Abstract

Aim. To assess the impact of frailty syndrome (FS) on the risk of myocardial infarction (MI) and atrial fibrillation (AF) in people aged ≥65 years.Material and methods. A prospective cohort study of a random sample of a free-living population aged ≥65 years (n=611). Measurement of blood pressure, analysis of therapy, chronic comorbidities, laboratory tests, comprehensive geriatric assessment were performed.Results. FS is associated with an increased risk of MI and AF at 2,5 years of follow-up (odds ratio (OR), 3,195, 95% confidence interval (CI), 1,129-9,042; OR, 1,609, 95% CI, 1,013-2,555, respectively).
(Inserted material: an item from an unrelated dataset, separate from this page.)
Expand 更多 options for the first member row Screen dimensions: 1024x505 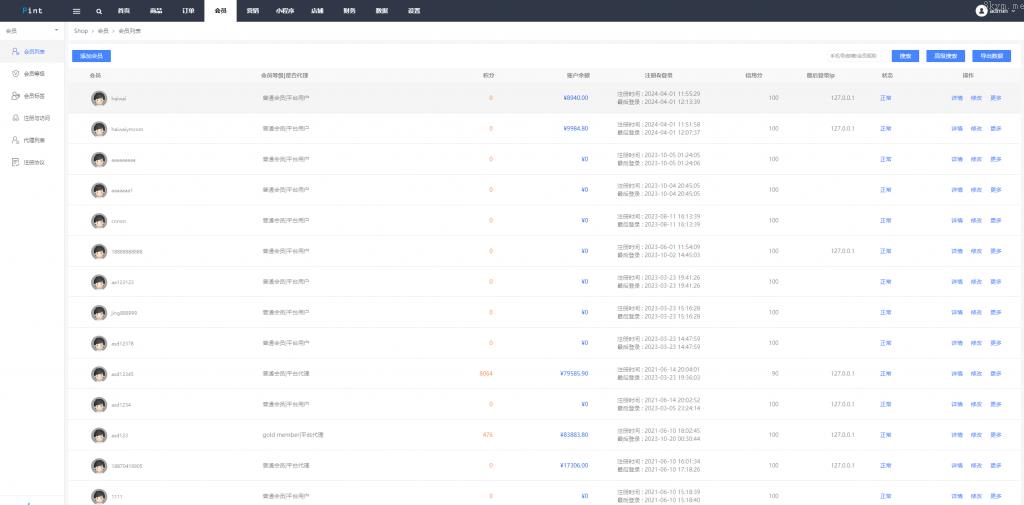click(x=995, y=98)
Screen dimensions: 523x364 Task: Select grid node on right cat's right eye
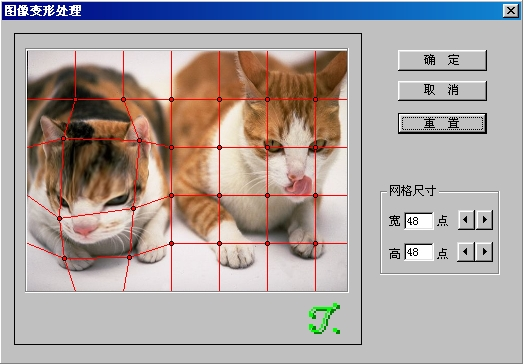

Additional risk factors for MI and AF were high levels of C-reactive protein, type 2 diabetes, and blood pressure.Conclusion. FS was one of the risk factors for MI and AF during 2,5-year follow-up. Common pathogenetic mechanisms for FS and cardiovascular disease, such as chronic inflammation and insulin resistance, may explain the increased risk of MI and AF in patients with FS. Hypertension retains significance in increasing the risk of MI in patients with FS, which must be taken into account when prescribing antihypertensive therapy. FS screening can be used to assess the risk of cardio­vascular events in the elderly and senile age.